Attention-based encoder-decoder model for neural machine translation
This package is based on the dl4mt-tutorial by Kyunghyun Cho et al. ( https://github.com/nyu-dl/dl4mt-tutorial ). It was used to produce top-scoring systems at the WMT 16 shared translation task.
The changes to Nematus include:
- arbitrary input features (factored neural machine translation) http://www.statmt.org/wmt16/pdf/W16-2209.pdf
- ensemble decoding (and new translation API to support it)
- dropout on all layers (Gal, 2015) http://arxiv.org/abs/1512.05287
- automatic training set reshuffling between epochs
- n-best output for decoder
- more output options (attention weights; word-level probabilities) and visualization scripts
- performance improvements to decoder
- rescoring support
- execute arbitrary validation scripts (for BLEU early stopping)
- vocabulary files and model parameters are stored in JSON format (backward-compatible loading)
Nematus requires the following packages:
- Python >= 2.7
- numpy
- ipdb
- Theano >= 0.7 (and its dependencies).

→ **Required task**:
Please answer these questions from the Nematus readme:
1. Which tutorial is the package based on?
2. In what format are vocabulary files and model parameters stored?
3. What is the minimum Theano version required?
The items that come after the Nematus readme play no part in this.

→ **Rows**:
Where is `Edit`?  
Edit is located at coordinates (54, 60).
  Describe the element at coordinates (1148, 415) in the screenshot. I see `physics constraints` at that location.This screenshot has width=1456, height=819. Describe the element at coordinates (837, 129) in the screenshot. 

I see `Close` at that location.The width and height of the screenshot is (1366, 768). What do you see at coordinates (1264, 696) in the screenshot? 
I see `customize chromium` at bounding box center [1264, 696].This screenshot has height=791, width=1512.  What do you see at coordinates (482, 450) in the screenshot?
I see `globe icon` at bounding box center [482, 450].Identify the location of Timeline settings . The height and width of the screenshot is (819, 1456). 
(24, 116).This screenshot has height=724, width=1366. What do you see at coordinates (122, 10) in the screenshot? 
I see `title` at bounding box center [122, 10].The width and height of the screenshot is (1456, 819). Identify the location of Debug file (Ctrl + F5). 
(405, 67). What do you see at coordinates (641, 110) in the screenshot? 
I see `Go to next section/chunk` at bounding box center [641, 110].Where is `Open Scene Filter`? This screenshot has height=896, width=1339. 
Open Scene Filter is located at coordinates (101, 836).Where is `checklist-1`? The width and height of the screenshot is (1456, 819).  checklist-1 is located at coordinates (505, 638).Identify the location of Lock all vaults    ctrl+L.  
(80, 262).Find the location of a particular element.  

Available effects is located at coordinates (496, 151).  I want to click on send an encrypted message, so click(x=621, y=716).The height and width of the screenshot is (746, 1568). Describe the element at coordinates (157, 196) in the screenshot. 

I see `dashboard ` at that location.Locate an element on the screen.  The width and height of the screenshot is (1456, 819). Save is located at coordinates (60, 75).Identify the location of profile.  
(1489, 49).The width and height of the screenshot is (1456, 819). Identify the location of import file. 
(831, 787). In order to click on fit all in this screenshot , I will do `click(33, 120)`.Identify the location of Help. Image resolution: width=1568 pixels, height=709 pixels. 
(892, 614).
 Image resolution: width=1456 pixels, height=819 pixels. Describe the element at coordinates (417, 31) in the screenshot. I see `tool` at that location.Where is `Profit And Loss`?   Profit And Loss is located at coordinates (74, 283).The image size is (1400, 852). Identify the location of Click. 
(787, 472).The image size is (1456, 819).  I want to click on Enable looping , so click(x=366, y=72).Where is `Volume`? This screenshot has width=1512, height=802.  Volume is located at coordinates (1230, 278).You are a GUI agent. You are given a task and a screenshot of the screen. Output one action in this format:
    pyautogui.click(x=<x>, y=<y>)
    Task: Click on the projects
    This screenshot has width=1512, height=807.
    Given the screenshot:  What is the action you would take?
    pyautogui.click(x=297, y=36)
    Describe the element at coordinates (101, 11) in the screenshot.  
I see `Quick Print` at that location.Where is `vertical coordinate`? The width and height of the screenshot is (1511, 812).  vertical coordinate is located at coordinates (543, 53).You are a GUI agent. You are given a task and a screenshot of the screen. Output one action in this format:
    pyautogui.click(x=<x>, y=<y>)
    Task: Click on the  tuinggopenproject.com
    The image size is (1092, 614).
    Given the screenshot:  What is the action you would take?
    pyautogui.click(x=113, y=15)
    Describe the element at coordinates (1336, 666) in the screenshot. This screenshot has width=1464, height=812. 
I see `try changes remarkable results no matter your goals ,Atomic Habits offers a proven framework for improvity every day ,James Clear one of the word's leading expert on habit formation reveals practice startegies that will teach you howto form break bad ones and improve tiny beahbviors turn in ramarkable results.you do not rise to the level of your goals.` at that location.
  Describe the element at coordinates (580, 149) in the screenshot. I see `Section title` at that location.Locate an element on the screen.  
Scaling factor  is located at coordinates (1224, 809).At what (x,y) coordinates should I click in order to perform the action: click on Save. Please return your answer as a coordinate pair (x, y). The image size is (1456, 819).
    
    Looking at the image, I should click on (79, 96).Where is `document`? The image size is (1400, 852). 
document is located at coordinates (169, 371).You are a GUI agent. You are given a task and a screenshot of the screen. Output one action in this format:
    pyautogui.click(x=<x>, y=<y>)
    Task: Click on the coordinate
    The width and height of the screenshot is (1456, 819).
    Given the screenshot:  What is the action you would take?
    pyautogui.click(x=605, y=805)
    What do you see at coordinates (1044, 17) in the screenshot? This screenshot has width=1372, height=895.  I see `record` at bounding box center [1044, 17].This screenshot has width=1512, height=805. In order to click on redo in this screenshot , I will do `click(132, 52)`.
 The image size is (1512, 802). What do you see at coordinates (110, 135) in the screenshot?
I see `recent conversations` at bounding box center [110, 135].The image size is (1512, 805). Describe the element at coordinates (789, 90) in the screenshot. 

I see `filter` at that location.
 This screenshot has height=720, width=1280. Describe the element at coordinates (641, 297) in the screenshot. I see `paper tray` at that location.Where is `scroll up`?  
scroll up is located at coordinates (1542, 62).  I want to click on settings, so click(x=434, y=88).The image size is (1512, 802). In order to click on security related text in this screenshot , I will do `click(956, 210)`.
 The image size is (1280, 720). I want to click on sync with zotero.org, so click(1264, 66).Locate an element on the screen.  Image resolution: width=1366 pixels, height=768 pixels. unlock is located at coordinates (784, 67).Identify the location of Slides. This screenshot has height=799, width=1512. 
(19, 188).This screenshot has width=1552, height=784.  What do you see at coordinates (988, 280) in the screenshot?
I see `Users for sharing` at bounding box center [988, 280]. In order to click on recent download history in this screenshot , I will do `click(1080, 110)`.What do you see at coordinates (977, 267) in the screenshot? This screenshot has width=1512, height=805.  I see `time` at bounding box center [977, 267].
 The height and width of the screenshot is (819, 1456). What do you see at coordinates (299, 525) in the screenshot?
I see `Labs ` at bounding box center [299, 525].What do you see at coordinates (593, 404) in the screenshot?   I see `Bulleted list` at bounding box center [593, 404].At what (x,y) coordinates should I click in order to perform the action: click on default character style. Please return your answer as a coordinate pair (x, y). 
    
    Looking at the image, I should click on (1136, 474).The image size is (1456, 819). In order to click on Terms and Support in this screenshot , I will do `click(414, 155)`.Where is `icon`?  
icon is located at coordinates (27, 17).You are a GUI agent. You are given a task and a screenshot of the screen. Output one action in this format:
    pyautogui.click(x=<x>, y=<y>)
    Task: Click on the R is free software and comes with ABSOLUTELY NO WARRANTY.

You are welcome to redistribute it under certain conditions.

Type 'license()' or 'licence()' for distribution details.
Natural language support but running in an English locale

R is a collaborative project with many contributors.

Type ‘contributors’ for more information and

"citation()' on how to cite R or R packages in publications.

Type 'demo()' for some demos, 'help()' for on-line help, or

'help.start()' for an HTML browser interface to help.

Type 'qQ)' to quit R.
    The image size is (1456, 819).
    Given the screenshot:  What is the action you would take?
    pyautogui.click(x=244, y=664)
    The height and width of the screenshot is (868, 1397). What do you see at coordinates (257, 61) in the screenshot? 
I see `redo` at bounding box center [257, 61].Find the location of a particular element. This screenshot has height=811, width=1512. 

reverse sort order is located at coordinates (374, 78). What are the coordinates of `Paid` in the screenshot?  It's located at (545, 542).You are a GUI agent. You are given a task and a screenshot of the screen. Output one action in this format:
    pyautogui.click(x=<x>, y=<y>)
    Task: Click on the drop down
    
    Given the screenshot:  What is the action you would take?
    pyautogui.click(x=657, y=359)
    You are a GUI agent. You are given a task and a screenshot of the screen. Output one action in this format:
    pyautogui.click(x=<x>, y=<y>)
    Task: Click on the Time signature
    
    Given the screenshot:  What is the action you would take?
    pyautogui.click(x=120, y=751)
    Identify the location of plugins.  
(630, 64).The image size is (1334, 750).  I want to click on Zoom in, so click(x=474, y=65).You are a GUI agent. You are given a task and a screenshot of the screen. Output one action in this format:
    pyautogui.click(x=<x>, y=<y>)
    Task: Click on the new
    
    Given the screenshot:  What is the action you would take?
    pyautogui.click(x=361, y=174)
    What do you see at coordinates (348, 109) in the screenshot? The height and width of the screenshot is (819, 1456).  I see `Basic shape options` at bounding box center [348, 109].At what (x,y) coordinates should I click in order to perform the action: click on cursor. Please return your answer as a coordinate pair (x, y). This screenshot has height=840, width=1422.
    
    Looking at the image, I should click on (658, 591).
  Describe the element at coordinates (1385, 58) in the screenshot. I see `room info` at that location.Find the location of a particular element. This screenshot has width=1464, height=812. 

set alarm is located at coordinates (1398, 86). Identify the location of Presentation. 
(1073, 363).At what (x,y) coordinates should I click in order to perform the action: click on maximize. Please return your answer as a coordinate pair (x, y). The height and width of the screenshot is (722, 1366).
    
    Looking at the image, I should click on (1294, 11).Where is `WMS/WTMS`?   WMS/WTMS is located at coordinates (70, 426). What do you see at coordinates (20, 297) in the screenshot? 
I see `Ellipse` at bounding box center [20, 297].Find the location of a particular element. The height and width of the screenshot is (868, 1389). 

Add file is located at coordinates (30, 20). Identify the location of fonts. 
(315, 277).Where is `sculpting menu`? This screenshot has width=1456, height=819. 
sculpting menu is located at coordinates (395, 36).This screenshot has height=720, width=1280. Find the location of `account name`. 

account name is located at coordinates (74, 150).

→ **Output of the task**:
1. The dl4mt-tutorial by Kyunghyun Cho et al.
2. JSON
3. Theano 0.7 or later